Here’s what Rob told us when we asked him why the Strong Towns messages resonates with him and why it matters for Kenmore. –Strong Towns staff.
Kenmore, Washington, a bedroom community of 23,000 and suburb of Seattle, experienced most of its growth in the 1960s, ‘70s, and ‘80s when the automobile was king. As a result, we’re a city of mostly single family homes with wide, fast streets delivering cars to cul-de-sacs. We recently had a pavement rating report completed for our city streets. While our streets are not in horrible condition yet, the consultant concluded that they’re on the decline and that we need to double our pavement preservation spending to keep our streets from declining further.
To find the money to double our pavement preservation spending, we would have to make significant cuts elsewhere in our budget or increase taxes—a 25% increase in property tax, for example.
Meanwhile, our revenue growth is lackluster, even though we’re part of the roaring Seattle area economy. In fact, our operating revenues are not keeping up with the rising cost of doing status-quo business. A major reason for this problem is the state-imposed 1% limit on property tax growth. As a bedroom community, property tax is by far our largest source of revenue for our operating budget. With voter approval, we can exceed the 1% property tax growth limit, but our residents may not have the appetite for more taxes, due in large part to recent large state and regional tax increases to pay for education and transit infrastructure. (The state exempted itself from the 1% property tax growth limit so that it could comply with a state supreme court order to adequately fund education.)
We often hear that recruiting more businesses will get us out of this situation, and that we need to exert more effort toward that end. But betting on new companies coming to Kenmore is unpredictable and often comes with other new demands on the city’s finances—new infrastructure, tax incentives, and demands for more services.
What we need instead is financially productive growth that uses our existing infrastructure. To that end, we have been working on incrementally creating the downtown that our suburban bedroom community never had. The city purchased a 1960s strip mall with a gigantic parking lot and sold it back to developers, resulting in more than $120 million in new, mixed-use, private sector investment on the 10 acre property, right across the street from the relocated library (2011) and new City Hall (2010).

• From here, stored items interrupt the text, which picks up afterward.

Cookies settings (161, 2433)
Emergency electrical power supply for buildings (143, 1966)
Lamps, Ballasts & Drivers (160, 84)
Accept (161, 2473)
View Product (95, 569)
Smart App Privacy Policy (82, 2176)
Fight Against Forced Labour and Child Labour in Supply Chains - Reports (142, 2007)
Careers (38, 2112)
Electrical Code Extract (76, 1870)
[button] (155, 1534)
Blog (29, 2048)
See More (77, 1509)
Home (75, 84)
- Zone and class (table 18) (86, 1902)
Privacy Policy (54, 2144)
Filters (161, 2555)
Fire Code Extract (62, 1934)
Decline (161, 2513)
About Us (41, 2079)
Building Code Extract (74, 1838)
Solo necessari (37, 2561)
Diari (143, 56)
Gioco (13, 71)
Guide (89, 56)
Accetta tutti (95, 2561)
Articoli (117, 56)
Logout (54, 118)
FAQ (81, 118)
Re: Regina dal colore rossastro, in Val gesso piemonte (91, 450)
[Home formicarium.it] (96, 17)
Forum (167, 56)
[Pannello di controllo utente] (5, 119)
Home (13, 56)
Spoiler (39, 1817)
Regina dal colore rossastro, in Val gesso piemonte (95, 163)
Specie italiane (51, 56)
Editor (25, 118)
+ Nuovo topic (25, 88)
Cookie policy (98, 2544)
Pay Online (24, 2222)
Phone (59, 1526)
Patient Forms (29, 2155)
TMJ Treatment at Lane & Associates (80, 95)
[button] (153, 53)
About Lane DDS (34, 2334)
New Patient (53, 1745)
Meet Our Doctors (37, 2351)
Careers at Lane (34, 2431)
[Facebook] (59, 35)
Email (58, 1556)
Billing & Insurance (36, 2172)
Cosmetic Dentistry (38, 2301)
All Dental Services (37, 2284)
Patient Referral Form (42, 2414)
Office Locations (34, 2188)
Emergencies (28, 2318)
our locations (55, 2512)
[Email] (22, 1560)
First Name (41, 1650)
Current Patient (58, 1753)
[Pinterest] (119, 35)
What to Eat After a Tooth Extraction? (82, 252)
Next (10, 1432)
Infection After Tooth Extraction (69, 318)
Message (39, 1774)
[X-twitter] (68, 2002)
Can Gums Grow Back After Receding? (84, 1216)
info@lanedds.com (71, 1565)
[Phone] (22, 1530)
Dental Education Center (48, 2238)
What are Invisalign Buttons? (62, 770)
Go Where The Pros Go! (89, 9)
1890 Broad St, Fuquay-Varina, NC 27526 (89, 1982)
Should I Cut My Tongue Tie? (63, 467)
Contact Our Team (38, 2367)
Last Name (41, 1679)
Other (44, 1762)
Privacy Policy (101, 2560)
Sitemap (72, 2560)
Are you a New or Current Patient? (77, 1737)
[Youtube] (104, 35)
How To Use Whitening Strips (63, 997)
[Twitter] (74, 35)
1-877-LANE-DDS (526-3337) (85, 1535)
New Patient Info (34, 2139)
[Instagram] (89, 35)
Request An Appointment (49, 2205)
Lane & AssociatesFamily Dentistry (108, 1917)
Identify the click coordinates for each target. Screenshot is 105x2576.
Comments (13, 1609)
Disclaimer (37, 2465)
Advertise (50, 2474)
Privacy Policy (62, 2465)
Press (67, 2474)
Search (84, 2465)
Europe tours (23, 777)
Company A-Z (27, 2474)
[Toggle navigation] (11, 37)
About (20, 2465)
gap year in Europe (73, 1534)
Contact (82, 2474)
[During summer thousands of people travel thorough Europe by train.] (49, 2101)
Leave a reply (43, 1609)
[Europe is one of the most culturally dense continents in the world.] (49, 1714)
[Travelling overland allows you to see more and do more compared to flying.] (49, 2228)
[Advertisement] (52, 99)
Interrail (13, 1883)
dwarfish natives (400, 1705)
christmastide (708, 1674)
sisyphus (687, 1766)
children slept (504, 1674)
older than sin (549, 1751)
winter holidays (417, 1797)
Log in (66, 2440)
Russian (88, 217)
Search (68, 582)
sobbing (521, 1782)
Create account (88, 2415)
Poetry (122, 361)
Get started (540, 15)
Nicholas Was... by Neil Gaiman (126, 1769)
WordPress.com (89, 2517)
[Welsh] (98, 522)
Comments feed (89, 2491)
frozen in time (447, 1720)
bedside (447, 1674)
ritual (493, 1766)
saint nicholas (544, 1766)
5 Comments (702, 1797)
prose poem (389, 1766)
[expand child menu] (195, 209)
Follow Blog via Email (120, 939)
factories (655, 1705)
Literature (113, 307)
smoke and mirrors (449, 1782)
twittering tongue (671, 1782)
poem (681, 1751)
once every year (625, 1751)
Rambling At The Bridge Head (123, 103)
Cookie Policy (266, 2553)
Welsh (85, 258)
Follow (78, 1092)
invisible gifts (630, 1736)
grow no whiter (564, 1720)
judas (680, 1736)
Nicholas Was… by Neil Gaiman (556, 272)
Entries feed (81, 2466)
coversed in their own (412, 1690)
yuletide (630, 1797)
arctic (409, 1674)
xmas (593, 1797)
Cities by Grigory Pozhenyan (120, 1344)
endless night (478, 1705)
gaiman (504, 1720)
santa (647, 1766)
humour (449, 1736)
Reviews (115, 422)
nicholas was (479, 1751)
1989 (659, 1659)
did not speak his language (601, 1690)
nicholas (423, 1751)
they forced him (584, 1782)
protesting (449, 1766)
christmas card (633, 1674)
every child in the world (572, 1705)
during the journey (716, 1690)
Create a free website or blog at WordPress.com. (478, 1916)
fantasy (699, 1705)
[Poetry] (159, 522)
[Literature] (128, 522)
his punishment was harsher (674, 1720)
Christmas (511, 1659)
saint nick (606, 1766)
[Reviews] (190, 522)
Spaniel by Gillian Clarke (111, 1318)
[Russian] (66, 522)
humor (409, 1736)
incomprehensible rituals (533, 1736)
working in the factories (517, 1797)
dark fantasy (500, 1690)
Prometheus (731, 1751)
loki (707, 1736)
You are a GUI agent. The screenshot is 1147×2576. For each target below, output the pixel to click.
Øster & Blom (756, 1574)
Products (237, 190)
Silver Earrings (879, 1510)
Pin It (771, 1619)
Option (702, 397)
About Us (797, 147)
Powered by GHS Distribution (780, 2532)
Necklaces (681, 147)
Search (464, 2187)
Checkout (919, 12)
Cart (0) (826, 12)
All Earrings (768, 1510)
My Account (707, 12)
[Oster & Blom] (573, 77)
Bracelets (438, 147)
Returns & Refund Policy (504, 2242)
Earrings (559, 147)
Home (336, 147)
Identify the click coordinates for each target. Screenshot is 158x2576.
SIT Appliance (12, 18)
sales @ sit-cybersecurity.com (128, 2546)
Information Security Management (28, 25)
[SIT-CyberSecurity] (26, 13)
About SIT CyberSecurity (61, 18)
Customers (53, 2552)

The City kept a portion of the commercial property and used the proceeds from the sale of the rest of the commercial property to create a new town square and year-round gathering space known as "The Hangar." The City rents a portion of the Hangar to a coffee shop to put eyes on the space and make it pencil financially.
Our budget outlook is why the Strong Towns philosophy makes sense for us. Allowing for incremental infill and the right kind of redevelopment without significantly adding new infrastructure will, over time, create the wealth and the tax base needed to get the city on a financially sustainable track.